>> begin

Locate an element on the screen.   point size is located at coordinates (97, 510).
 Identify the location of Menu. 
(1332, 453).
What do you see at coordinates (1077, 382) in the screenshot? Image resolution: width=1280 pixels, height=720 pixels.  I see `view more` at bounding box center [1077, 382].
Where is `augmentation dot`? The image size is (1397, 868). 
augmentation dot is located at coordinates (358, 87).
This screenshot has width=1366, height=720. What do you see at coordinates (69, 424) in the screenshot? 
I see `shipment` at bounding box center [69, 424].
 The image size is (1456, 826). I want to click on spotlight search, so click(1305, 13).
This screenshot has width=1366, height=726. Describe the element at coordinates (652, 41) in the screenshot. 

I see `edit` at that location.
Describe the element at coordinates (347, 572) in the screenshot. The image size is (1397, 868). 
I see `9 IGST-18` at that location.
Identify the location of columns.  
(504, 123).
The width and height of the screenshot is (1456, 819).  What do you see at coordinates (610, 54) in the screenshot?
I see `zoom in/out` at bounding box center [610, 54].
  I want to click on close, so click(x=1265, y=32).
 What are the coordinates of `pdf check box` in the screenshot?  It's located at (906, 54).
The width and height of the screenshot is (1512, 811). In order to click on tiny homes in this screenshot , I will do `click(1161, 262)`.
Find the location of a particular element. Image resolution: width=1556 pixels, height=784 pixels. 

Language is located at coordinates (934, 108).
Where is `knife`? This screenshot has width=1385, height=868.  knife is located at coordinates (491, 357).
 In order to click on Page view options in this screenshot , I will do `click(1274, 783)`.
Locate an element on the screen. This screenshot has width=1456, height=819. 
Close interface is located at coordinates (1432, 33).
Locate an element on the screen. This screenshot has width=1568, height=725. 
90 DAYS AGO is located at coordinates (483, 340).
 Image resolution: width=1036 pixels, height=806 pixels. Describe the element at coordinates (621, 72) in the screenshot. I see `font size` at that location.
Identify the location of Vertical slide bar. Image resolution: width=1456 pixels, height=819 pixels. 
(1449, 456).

>> end

**What is needed:** Reproduce the rows above word for word, starting at the line containing "Identify the location of Vertical" and continuing through the last row.

**Correct output:**
Identify the location of Vertical slide bar. Image resolution: width=1456 pixels, height=819 pixels. 
(1449, 456).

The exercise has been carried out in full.